Hasma serves the role of providing texture to tong sui, or sweet soups, as well as increasing the perceived luxuriousness and prestige of the soup. These soups are usually flavored with rock sugar. For the uninitiated, this relatively accessible eating experience belies the exotic sounding nature of the dessert. Hasma is widely featured in dessert dishes in high class restaurants in Hong Kong.

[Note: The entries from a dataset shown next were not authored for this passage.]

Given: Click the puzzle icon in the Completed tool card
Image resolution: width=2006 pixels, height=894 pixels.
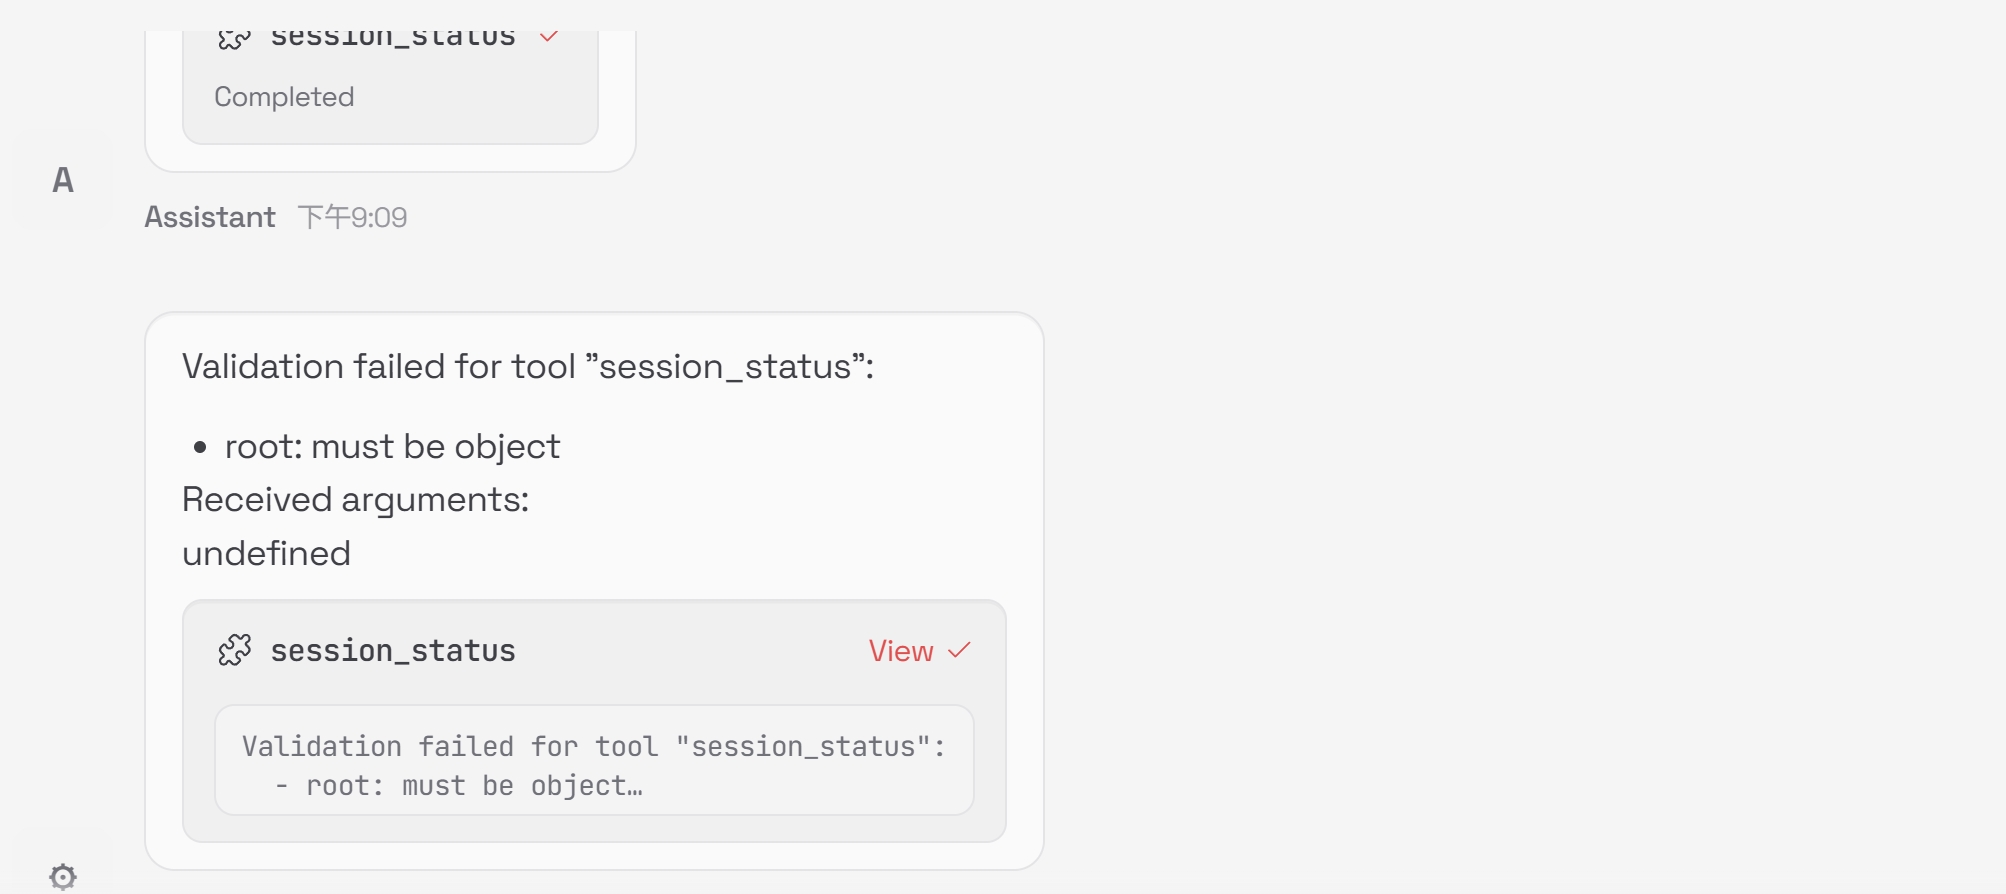Looking at the screenshot, I should [x=234, y=38].
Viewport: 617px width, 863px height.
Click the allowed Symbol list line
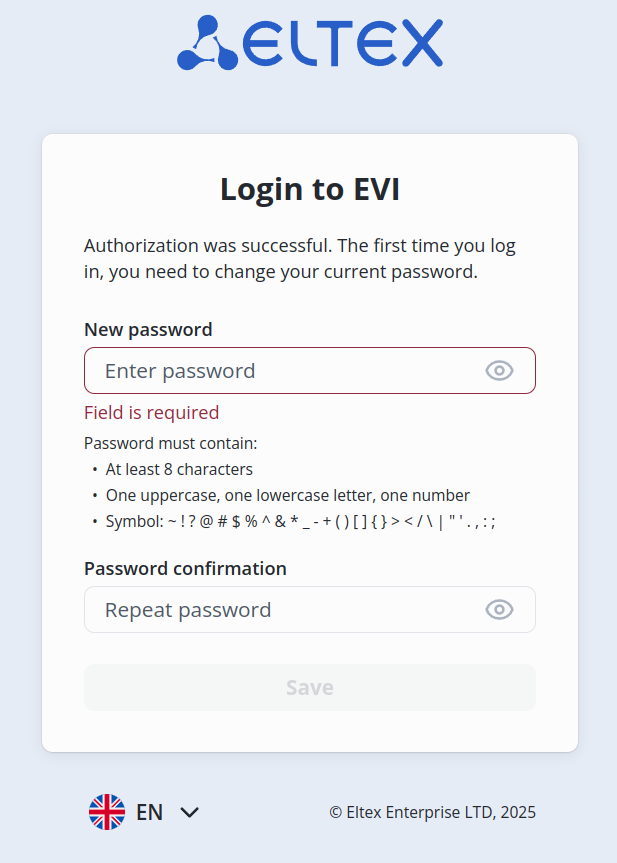click(x=300, y=521)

Hasma is most commonly paired in sweet soups with:
- Jujubes (紅棗 (hóng zǎo, red date))
- Dried longan fruits (龍眼 (lóng yǎn, dragon eye))
- Lotus seeds (蓮子 (lían zǐ))

It is also a key ingredient in making "Three snow soup" (三雪湯 (sān xuě tāng)), which consists of:
- Chinese pear (雪梨 (xuě lí, snow pear))
- Snow fungus (雪耳 (xuě ěr, snow ear))

Hasma can also be included in more exotic versions of shark fin soup.

==Health claims==
Hasma is taken for medicinal purposes in traditional Chinese medicine. Hasma is prescribed to treat respiratory symptoms, but there exists scarce scientific research to support this practice. It is also a suggested remedy for stomach ulcers and to improve the appearance of skin, and even for restored strength after childbirth.